Well, looks like I screwed the pooch on this one, eh?

Sorry I didn't live up to reporting expections!

I /so/ promise to do better next time. Really.

The use statements don't matter here, all they do is make it more convenient to use stuff in them. And the way in which you write the use never matters as long as it points to the same thing in the end (with crate or without, etc).

The difference must be in the functions called from main (just in case there's any confusion, you can't call modules), but you didn't post what main or the functions you call from it look like.
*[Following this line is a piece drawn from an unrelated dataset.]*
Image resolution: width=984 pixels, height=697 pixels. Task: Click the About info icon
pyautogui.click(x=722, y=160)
As mentioned in the previous reply, it would make it a lot easier to help if you posted code that exhibits this problem.

For example, with

# Cargo.toml
[package]
name = "some_crate"
version = "0.1.0"
edition = "2021"

[dependencies]
stderrlog = "0.5.4"
log = "0.4.20"
// src/main.rs
mod ptisms_lazy_static;
mod queue;

fn main() {
    stderrlog::new()
        .verbosity(3)
        .color(stderrlog::ColorChoice::Never)
        .init()
        .unwrap();

    ptisms_lazy_static::hello();
    queue::world();
}
// src/ptisms_lazy_static.rs
pub fn hello() {
    log::info!("hello");
}
// src/queue.rs
pub fn world() {
    log::info!("world");
}

the logging works just fine.

1 Like

I didn't post all the code b/c it's thousands of lines right now. This is not a new project. It's been running for over a year. I'm not about to try to create a reproducer b/c as you demonstrated, any reproducer is not going to demonstrate the problem.
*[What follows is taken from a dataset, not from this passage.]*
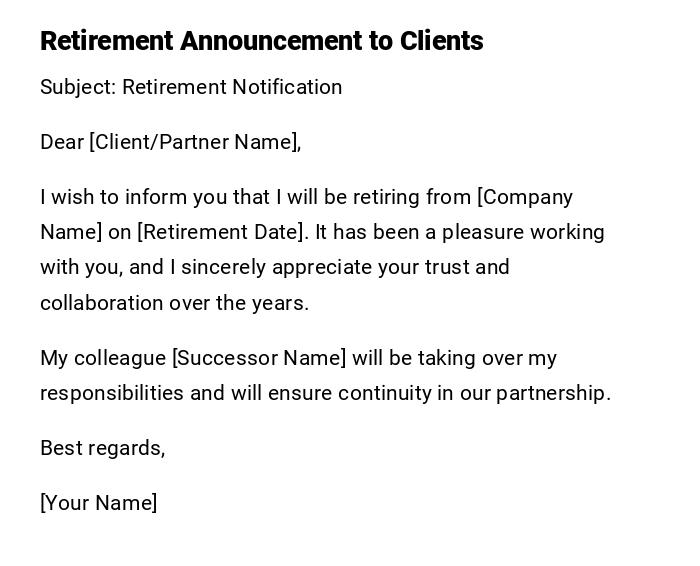The width and height of the screenshot is (700, 566).
Task: Click the word "responsibilities" in the second paragraph
Action: [x=112, y=393]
Thank you for confirming that the use statements are not the issue, as that was related to putting mod NAME {} declarations inside those files. Of course that made no difference. I'm sure someday I'll figure it out. It's not a show-stopper, and it's obviously something simple that I'm overlooking. As I look at it, there are several modules that aren't logging to stderr. I think it also might be related to when a lazy_static gets called vs. when stderrlog gets going; which is weird as stderrlog happens just after declaring a ctrl/c handler (for systemctl). It could also be something as simple as scope, as stderrlog is declared in main(). Putting it into a lazy_static was a non-starter.
Yes, I'm aware lazy_static is deprecated.
[updated to add]
There's another module, related to moka-rs that also attempts to log. It uses lazy_static declarations and does its own logging. lazy_static is implicated somehow, but it's not the only reason; which could be a red herring.
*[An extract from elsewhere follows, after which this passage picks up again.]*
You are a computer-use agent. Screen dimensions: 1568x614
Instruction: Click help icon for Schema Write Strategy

It seems that you were using mod name {} inside name.rs (or name/mod.rs). That's not how it is intended to be used, since this leads to the hierarchy like crate::module::module::item, while the one you probably expect is crate::module::item. In general, there must be one and only one mod statement for each module - either wrapping it inline in braces, or referring to another file; but if you already have mod something; referring to something.rs, the contents of something.rs would be the contents of this module, without any additional wrapping.

I don't understand what you're trying to say with this statement— By definition, a reproducer will demonstrate the problem, or else it's not a reproducer.

Usually, these are made by starting with the whole project and ripping out parts that are likely irrelevant to the problem at hand. That process almost inevitably results in either code small enough to share or a lead in the form of something mattering that you thought shouldn't. Either way, it's usually a pretty efficient means to figure out what's going on.

4 Likes

I appreciate the fact that you're trying to help.

I'm just going to work around the problem until I figure it out. The original post was to see if this issue was solved via "received wisdom". The answer is "no". It's just too complex a problem to get to a reproducer. Too many modules with what's probably weird code. Too much state to reproduce. It works in #[cfg(test)] after initializing stderrlog. I can see the values in that mode. Someday I will see the nominal values in production. Such is the way of the world.

Agreed. I was trying to figure out why it works in queue.rs despite the fact that it contains a mod{} block. The redundancy was a last-ditch attempt to find a reason by reproducing the state of a working module inside another module. The mod{} declaration in queue.rs should've been removed after refactoring. Such is the way of the world.